**Data for this task**
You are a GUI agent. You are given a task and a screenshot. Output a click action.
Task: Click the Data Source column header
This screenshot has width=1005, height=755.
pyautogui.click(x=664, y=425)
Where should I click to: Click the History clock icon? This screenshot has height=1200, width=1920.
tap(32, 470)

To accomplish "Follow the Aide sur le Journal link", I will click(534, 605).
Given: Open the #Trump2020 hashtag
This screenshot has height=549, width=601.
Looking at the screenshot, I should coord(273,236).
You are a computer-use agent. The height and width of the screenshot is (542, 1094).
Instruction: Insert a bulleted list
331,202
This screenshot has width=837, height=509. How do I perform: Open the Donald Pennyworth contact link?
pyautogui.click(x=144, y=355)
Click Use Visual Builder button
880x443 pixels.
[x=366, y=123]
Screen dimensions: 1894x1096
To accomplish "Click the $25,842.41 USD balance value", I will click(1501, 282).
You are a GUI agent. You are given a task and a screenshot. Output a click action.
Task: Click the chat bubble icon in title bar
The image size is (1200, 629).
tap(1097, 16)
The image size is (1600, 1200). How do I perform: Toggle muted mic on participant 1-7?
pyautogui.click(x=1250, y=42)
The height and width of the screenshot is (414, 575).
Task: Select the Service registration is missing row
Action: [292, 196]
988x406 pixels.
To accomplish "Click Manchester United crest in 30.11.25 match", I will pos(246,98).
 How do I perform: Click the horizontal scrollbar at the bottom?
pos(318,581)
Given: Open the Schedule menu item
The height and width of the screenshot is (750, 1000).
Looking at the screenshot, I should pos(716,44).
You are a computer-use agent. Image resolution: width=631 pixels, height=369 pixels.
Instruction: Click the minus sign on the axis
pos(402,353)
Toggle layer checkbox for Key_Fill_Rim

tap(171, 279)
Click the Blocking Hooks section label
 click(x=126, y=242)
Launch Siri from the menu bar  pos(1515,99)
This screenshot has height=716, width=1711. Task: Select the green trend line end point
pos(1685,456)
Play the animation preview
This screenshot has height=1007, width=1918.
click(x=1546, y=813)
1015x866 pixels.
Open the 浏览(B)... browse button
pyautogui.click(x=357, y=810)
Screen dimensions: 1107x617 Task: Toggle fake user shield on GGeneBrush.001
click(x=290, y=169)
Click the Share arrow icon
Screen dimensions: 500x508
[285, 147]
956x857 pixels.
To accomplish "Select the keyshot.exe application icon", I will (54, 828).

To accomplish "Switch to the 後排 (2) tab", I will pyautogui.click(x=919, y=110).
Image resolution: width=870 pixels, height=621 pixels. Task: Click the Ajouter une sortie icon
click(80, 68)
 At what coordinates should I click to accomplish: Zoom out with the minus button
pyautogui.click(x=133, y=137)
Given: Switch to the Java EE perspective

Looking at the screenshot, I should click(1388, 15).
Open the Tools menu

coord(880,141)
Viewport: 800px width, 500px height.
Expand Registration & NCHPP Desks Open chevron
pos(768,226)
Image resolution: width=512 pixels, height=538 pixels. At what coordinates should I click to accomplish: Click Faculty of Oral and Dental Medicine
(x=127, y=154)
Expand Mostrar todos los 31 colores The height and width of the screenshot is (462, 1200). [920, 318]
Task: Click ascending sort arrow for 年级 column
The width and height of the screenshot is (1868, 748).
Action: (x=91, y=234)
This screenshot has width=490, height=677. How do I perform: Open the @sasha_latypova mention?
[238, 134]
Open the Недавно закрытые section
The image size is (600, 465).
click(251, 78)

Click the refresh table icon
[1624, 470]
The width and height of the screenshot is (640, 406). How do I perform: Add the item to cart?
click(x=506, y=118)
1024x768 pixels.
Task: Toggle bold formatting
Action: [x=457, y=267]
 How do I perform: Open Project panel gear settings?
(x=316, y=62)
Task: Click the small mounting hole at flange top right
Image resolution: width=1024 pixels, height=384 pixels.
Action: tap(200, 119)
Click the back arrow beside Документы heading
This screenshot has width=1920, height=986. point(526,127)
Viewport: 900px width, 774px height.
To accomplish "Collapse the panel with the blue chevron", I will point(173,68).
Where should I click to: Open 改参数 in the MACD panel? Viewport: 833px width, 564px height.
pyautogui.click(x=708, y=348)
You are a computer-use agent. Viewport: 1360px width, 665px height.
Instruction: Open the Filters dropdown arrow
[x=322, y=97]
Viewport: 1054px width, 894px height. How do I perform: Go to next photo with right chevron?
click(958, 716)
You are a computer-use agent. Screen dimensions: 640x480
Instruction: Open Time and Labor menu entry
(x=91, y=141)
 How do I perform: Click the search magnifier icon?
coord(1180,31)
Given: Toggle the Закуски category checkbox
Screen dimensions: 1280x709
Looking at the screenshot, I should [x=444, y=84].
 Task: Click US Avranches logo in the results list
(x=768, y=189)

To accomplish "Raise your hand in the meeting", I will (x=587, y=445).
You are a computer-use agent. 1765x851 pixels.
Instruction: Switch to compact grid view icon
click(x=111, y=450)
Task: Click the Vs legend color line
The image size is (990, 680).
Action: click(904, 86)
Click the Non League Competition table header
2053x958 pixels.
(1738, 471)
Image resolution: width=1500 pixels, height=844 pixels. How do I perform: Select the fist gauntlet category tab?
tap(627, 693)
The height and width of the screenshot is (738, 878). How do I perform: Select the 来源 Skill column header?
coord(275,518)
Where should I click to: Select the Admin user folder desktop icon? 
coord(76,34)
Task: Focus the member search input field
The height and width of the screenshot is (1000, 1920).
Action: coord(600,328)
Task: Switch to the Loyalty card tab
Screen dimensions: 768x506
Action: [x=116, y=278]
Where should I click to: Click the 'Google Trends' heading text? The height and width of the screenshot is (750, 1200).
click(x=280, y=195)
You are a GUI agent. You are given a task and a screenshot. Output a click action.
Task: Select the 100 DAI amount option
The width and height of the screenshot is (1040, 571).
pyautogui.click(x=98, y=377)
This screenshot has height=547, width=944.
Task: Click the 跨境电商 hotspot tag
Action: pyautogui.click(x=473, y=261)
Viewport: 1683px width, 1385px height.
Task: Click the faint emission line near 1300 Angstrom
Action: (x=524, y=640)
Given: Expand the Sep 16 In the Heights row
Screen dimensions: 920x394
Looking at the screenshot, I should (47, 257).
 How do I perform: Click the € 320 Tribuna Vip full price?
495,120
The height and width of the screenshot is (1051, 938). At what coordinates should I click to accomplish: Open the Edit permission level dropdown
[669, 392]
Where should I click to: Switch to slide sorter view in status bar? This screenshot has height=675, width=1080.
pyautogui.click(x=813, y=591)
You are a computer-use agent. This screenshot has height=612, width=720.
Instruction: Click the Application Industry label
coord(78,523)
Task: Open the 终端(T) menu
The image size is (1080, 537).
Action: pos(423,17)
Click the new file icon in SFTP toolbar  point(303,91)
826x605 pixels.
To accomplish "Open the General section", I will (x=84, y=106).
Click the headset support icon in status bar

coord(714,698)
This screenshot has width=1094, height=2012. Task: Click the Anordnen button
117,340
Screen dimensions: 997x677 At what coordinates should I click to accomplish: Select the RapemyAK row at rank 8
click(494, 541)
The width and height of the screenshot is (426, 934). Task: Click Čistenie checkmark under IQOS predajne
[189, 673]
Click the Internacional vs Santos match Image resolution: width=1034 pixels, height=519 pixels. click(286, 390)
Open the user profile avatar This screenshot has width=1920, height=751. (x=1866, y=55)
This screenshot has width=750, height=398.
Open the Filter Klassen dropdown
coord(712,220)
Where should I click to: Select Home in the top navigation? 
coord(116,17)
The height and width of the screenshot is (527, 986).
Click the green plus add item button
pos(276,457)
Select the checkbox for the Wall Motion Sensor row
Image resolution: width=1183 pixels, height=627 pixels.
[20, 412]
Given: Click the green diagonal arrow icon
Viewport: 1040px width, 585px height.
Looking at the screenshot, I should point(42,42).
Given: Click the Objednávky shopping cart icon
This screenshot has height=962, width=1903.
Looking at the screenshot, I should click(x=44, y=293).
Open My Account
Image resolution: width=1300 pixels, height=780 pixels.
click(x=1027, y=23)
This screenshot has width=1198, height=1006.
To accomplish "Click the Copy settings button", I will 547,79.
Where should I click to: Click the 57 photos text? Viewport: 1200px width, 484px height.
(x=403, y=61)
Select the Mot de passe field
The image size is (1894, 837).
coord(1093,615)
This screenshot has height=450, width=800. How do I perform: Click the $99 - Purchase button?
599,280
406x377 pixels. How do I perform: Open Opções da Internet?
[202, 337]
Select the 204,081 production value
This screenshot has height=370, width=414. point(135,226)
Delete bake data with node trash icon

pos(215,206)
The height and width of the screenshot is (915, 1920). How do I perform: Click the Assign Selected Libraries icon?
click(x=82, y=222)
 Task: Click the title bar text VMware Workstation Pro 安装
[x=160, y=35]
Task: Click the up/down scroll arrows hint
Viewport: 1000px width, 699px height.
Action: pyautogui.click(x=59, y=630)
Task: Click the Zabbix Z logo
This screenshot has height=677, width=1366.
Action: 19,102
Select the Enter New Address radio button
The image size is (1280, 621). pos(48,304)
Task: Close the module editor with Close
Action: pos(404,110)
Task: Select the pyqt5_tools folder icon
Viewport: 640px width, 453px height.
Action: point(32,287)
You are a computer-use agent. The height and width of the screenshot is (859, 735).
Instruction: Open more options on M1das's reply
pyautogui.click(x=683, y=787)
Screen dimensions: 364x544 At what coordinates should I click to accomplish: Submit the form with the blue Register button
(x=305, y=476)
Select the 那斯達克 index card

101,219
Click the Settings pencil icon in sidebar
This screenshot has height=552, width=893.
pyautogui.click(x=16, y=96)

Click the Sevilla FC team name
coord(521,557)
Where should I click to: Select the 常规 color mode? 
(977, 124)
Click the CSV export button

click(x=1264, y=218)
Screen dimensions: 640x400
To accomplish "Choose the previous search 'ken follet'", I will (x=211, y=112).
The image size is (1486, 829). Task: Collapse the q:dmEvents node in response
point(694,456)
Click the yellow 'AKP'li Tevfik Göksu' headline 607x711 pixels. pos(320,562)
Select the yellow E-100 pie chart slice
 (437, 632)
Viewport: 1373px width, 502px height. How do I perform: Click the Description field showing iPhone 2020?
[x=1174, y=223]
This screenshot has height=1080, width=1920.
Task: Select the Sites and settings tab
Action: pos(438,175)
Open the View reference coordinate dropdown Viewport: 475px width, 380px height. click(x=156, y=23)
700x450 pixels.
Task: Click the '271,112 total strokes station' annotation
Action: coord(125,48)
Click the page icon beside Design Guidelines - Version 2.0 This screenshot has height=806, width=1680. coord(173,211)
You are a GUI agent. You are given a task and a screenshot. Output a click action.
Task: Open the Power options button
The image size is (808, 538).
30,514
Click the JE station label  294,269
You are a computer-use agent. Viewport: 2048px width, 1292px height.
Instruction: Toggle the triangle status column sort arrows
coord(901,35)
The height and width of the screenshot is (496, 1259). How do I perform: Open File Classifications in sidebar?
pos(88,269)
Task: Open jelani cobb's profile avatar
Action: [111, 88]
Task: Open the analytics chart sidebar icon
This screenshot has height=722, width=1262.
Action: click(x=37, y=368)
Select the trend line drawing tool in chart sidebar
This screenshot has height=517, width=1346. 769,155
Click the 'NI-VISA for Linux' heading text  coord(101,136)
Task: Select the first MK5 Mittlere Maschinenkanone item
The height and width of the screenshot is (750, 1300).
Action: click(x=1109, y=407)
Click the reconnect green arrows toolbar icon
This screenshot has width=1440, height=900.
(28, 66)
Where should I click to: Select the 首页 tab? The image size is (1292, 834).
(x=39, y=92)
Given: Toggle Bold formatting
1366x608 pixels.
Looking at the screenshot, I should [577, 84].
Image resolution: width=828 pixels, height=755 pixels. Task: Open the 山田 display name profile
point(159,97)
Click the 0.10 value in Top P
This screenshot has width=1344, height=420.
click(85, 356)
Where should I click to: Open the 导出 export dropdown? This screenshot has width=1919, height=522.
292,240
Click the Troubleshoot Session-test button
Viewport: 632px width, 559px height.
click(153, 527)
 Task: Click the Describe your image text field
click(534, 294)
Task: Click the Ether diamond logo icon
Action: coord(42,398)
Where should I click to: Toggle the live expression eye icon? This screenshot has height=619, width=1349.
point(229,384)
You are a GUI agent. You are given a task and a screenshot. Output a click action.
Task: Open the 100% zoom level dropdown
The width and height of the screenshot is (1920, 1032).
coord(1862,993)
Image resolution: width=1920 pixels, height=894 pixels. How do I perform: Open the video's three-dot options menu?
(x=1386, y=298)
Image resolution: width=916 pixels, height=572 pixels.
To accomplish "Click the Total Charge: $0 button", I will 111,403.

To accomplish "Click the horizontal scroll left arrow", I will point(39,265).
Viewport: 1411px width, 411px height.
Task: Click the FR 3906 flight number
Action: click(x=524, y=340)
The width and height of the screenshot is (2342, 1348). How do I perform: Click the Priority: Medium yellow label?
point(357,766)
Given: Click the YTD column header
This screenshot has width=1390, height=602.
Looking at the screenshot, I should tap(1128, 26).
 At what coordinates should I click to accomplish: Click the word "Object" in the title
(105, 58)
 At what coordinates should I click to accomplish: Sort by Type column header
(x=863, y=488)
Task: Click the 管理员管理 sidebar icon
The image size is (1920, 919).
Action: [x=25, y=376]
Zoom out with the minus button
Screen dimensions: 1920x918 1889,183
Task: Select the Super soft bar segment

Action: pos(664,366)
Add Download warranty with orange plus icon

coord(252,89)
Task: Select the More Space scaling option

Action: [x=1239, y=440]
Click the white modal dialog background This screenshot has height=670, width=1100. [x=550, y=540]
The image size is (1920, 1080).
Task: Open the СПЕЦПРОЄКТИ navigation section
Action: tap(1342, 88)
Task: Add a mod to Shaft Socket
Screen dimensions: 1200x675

**Exercise objective**
Give only the number of lines in the records that include the word "match".

**Task output**
2